An diesem Ostermorgen war es keine ganz einfache Sache. Doch wo ein Wille ist, findet sich meist auch ein Weg. Wir zogen unsere wärmsten Sachen an, verhüllten uns das Gesicht mit einem Tuch, um uns die Nase nicht zu erfrieren. Man konnte in dieser Gegend bis zu 52 Grad minus erleben. Im Gänsemarsch ging es dann los. Einer fasste den anderen an, damit der Wind uns nicht umriss. So gingen wir einen Kilometer nach dem anderen. Manchmal purzelten wir alle übereinander, rappelten uns wieder auf und marschierten mutig weiter. Nach mancher Anstrengung erreichten wir Davids Hütte. Mit großer Freundlichkeit wurden wir dort empfangen. Viele Geschwister im Herrn hatten sich dort versammelt, um den Auferstandenen in der Frühe des Ostermorgens zu grüßen. Es war ein einzigartiger Tag.

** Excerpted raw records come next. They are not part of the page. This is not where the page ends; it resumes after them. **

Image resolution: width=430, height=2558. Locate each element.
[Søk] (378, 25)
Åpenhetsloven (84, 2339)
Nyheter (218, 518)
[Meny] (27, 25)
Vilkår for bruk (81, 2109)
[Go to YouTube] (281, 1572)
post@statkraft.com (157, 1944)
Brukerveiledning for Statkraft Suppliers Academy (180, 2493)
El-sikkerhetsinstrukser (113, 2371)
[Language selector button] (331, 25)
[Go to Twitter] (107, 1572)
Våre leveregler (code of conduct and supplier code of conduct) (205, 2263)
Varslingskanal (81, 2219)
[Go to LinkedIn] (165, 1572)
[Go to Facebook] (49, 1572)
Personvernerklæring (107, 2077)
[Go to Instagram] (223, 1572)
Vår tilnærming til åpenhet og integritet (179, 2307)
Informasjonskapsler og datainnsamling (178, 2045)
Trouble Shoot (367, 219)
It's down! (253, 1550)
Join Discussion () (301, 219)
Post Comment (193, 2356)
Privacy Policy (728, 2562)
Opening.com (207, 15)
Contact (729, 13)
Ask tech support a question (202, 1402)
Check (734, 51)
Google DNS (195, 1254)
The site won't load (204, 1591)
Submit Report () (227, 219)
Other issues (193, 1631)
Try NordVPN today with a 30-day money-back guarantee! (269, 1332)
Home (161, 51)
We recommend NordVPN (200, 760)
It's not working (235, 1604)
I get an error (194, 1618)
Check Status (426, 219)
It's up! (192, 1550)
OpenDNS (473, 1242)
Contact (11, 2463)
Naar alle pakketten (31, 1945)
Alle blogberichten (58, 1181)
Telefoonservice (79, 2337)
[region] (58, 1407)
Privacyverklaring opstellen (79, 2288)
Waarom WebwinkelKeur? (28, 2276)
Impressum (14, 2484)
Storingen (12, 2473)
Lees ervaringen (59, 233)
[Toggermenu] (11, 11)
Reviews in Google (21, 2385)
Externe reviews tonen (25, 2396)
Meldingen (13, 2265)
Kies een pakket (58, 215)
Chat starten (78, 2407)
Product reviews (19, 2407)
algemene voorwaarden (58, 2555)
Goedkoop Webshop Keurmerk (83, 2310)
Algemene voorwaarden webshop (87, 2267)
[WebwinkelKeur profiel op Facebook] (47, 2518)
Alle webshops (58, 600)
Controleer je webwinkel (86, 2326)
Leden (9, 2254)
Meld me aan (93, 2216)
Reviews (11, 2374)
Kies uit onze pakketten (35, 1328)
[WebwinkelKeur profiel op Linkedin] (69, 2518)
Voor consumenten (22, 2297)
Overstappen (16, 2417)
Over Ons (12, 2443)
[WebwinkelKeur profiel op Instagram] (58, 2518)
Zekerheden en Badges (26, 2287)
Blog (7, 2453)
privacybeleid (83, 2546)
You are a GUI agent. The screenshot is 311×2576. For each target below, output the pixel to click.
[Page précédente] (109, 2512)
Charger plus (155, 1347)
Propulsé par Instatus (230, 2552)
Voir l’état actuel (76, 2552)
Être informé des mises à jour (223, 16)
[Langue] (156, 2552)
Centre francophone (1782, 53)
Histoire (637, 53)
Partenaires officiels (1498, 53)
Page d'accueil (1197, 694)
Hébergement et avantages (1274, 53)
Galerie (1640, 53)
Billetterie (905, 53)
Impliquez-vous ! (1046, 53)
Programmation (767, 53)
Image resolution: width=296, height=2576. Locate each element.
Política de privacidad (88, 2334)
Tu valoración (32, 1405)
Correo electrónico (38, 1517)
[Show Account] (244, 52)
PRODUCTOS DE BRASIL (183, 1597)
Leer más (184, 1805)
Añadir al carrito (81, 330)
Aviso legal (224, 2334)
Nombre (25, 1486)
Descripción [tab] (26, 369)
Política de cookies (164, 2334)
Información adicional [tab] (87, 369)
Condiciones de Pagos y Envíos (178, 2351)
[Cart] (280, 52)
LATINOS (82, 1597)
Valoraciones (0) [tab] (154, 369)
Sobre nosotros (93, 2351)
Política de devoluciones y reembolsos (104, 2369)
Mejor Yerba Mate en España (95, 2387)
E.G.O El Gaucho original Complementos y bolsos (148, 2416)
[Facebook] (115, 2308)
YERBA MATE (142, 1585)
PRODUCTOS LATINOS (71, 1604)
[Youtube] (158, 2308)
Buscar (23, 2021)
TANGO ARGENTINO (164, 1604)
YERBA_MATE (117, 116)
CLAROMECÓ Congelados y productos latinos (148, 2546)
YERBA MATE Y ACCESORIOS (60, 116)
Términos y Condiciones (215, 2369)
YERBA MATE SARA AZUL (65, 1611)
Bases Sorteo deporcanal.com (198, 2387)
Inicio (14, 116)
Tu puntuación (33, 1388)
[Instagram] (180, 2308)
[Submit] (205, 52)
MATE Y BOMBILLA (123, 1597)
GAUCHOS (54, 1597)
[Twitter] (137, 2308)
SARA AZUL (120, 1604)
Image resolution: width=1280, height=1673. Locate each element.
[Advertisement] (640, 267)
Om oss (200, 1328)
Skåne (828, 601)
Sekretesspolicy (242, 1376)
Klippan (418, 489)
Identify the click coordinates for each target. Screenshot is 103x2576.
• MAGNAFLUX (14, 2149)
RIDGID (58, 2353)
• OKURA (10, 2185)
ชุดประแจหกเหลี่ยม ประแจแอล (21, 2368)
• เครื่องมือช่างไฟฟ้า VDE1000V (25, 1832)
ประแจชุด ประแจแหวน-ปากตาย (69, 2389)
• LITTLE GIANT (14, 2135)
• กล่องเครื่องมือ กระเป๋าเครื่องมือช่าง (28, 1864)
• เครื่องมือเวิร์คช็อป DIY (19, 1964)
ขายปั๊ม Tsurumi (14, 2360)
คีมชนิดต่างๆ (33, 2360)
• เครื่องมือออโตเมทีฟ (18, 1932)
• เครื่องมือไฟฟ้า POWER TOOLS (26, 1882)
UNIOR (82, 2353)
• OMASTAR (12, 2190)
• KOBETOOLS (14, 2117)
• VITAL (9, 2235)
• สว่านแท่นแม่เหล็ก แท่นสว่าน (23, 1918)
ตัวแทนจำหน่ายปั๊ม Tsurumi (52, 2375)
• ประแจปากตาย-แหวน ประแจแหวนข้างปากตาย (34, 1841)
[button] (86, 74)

Heute, wo wir in der Freiheit leben, sehnen wir uns nach dem Segen, den wir damals empfingen. Was uns etwas kostet, hat für uns einen entsprechenden Wert. Heute ist es für viele Christen noch zuviel Mühe, mit dem Auto zur Kirche zu fahren. Doch das sollte den Christen im Westen bewusst sein: Wenn es einmal Verfolgungen geben wird, werden wir vielleicht auch hier zu Fuß gehen müssen. Das wird dem Segen Gottes keinen Abbruch tun!